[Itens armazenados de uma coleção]
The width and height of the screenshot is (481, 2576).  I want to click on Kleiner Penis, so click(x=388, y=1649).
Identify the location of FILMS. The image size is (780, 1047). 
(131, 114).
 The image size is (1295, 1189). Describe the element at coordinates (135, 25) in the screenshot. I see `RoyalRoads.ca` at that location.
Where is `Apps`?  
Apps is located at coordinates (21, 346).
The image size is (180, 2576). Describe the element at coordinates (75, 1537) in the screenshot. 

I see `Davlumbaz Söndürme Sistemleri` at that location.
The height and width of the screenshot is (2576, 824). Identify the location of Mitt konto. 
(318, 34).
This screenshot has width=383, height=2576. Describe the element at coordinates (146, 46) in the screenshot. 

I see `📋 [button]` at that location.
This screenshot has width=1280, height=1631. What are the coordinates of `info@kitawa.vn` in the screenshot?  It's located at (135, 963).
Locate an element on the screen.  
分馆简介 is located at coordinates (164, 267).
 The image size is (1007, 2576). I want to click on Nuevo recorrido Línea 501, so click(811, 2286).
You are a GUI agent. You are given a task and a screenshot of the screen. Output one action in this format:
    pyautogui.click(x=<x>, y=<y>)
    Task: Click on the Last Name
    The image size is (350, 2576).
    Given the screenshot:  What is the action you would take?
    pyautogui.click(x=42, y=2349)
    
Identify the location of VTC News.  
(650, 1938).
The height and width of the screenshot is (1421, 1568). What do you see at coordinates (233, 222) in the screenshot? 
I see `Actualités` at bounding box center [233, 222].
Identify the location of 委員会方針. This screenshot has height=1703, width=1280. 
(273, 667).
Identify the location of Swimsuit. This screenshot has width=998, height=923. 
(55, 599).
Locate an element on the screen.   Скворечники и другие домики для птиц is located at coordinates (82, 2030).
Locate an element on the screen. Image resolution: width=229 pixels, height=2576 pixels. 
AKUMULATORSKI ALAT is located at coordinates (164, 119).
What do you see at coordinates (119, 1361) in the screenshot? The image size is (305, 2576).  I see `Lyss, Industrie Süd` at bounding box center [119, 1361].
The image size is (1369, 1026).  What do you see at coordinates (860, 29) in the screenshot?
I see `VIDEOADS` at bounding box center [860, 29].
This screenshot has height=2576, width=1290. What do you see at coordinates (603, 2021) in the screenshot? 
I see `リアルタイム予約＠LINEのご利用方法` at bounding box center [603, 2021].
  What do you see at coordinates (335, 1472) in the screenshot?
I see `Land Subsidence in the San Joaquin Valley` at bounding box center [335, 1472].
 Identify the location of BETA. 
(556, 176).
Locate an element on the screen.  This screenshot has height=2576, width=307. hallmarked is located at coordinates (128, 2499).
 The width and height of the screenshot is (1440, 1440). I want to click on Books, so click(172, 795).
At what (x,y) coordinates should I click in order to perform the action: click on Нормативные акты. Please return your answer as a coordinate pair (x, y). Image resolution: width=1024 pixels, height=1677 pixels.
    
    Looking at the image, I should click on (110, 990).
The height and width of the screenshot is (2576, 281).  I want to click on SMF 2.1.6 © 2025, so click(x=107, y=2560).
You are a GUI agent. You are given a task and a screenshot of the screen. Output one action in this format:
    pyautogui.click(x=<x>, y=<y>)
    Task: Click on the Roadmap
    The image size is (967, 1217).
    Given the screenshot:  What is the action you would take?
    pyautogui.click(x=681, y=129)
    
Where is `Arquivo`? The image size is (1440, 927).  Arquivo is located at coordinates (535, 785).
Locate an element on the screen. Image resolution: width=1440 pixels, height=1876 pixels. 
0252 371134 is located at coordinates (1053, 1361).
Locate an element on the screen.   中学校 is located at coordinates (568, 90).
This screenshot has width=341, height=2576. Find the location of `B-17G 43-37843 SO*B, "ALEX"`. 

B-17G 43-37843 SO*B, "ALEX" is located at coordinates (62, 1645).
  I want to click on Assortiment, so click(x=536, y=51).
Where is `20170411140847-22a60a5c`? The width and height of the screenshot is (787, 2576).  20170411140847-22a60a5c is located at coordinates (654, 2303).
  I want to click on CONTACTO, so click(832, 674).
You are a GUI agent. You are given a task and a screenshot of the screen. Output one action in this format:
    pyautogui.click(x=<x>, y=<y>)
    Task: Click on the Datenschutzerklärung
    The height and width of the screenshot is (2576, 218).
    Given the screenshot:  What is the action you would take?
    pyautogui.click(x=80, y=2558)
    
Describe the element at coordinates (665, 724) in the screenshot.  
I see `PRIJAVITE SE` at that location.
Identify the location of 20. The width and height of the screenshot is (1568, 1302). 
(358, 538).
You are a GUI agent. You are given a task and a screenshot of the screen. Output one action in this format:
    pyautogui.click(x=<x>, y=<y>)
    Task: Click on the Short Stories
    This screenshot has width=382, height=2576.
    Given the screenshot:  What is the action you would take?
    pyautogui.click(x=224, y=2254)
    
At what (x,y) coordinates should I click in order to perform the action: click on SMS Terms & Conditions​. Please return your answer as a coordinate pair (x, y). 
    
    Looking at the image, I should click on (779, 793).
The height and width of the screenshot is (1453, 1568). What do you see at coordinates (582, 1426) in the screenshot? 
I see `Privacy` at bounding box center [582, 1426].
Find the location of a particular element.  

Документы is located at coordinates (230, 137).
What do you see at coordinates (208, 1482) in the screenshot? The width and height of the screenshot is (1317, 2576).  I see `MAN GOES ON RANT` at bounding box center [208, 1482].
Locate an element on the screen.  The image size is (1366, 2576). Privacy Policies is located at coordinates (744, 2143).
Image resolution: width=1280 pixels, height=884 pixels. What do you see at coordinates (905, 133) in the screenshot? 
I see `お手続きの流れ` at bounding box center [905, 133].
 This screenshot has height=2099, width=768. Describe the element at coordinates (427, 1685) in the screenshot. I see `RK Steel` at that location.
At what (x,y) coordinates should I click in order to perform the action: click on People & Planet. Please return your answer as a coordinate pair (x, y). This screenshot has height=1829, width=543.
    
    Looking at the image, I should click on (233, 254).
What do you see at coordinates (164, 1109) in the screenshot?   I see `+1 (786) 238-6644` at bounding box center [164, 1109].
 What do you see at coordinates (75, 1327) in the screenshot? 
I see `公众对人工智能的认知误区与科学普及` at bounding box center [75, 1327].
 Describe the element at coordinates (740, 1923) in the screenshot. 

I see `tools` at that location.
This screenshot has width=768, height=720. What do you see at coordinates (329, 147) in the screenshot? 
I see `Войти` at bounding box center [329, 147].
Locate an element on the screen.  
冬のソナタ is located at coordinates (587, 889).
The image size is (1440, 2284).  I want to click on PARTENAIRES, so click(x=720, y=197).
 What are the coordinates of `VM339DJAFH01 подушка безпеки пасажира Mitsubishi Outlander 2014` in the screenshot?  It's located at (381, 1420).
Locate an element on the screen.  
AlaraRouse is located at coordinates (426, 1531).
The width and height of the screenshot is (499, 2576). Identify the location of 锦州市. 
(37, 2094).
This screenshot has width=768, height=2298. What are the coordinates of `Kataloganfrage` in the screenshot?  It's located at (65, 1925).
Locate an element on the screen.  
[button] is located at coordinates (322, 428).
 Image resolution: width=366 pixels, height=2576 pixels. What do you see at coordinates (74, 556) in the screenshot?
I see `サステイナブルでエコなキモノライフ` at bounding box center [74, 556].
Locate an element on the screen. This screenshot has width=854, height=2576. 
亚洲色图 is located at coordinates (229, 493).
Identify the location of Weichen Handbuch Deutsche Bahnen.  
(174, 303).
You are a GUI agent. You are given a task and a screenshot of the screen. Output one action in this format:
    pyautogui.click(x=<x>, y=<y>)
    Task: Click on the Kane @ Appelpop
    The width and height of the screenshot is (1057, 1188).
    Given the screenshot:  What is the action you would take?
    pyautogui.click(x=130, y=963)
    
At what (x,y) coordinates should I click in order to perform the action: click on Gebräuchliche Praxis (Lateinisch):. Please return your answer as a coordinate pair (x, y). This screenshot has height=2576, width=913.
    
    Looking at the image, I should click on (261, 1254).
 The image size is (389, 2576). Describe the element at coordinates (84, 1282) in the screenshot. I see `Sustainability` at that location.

OBJETIVO DO EXERCÍCIO:
Extraia da listagem, sem nenhuma alteração, as linhas que vão do início até a linha com "This screenshot has width=1280, height=1631.", incluindo esta última.

RESPOSTA À TAREFA:
The width and height of the screenshot is (481, 2576).  I want to click on Kleiner Penis, so click(x=388, y=1649).
Identify the location of FILMS. The image size is (780, 1047). 
(131, 114).
 The image size is (1295, 1189). Describe the element at coordinates (135, 25) in the screenshot. I see `RoyalRoads.ca` at that location.
Where is `Apps`?  
Apps is located at coordinates (21, 346).
The image size is (180, 2576). Describe the element at coordinates (75, 1537) in the screenshot. 

I see `Davlumbaz Söndürme Sistemleri` at that location.
The height and width of the screenshot is (2576, 824). Identify the location of Mitt konto. 
(318, 34).
This screenshot has width=383, height=2576. Describe the element at coordinates (146, 46) in the screenshot. 

I see `📋 [button]` at that location.
This screenshot has width=1280, height=1631. What are the coordinates of `info@kitawa.vn` in the screenshot?  It's located at (135, 963).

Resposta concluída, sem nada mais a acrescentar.